Reproduce the text of each item below word for word, leaving out the pictures.
☆ ☆ ☆ ☆ ☆
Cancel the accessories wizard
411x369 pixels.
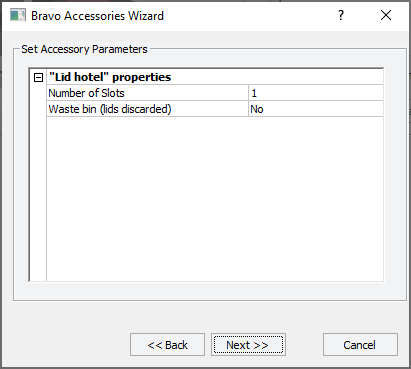point(360,345)
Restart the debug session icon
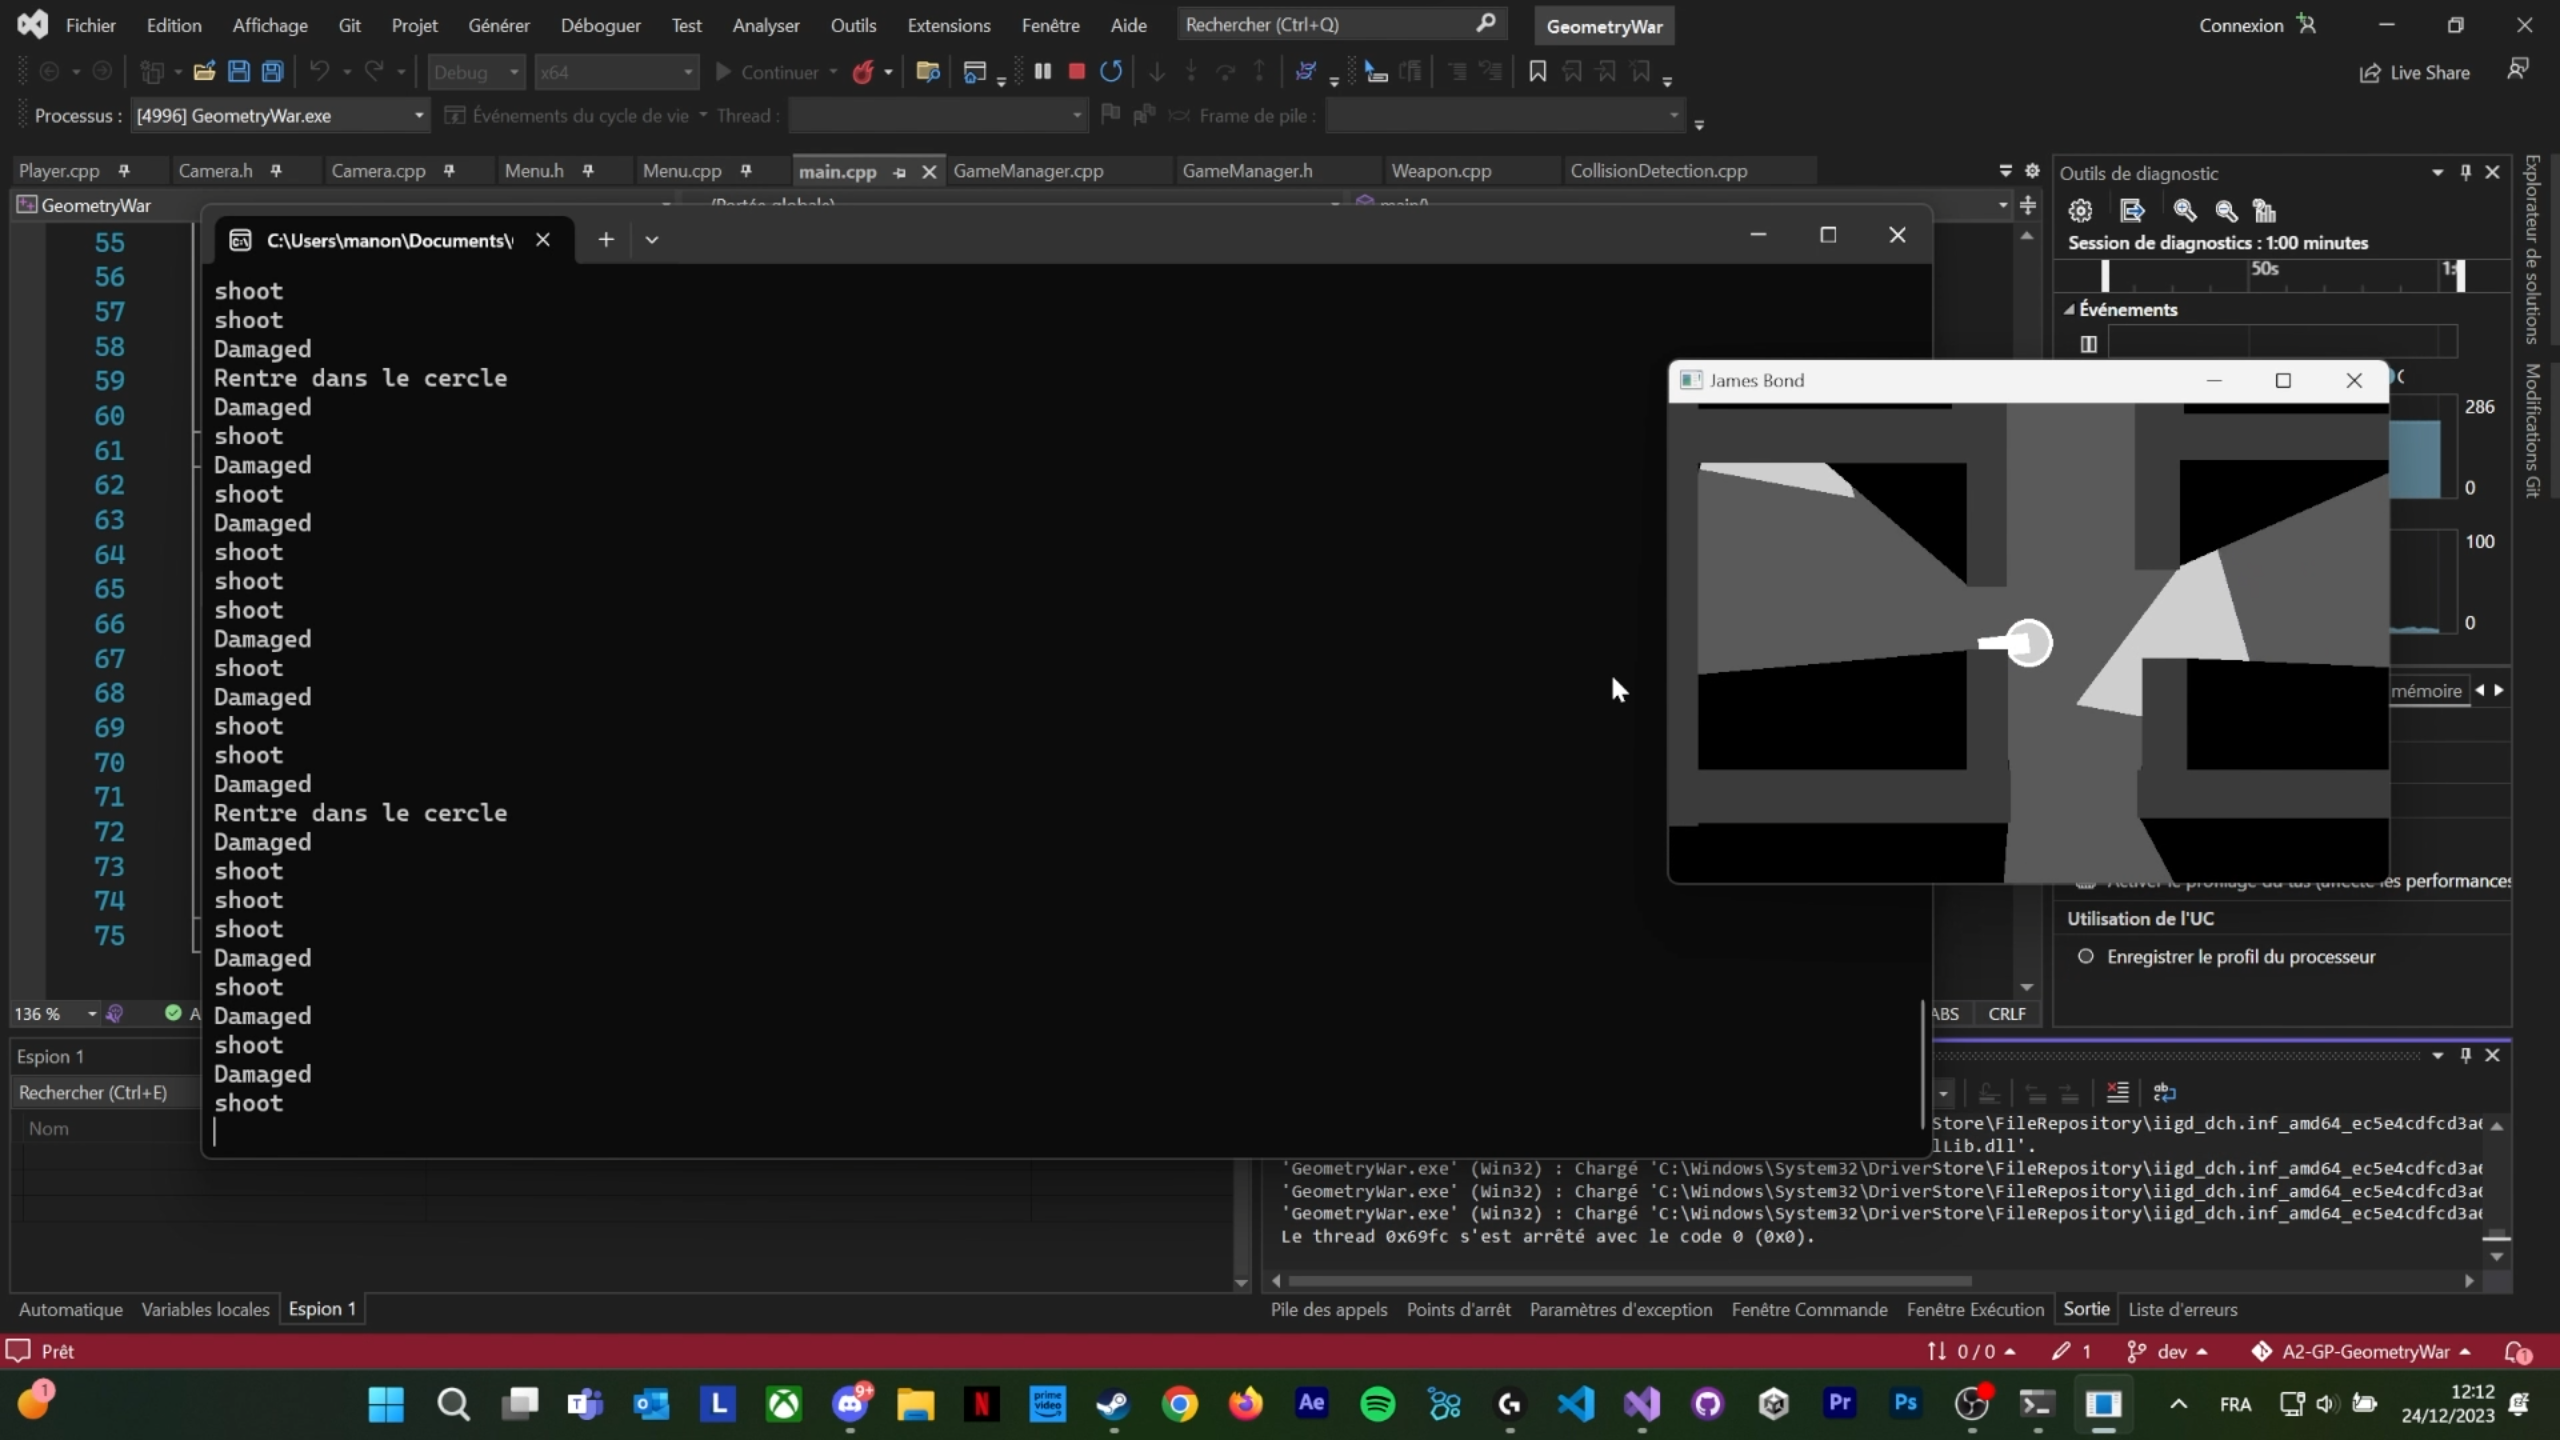The width and height of the screenshot is (2560, 1440). tap(1111, 71)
☆ ☆ ☆ ☆ ☆
### Answer to this problem:
Cancel the accessories wizard
411x369 pixels.
point(360,345)
Restart the debug session icon
The width and height of the screenshot is (2560, 1440). tap(1111, 71)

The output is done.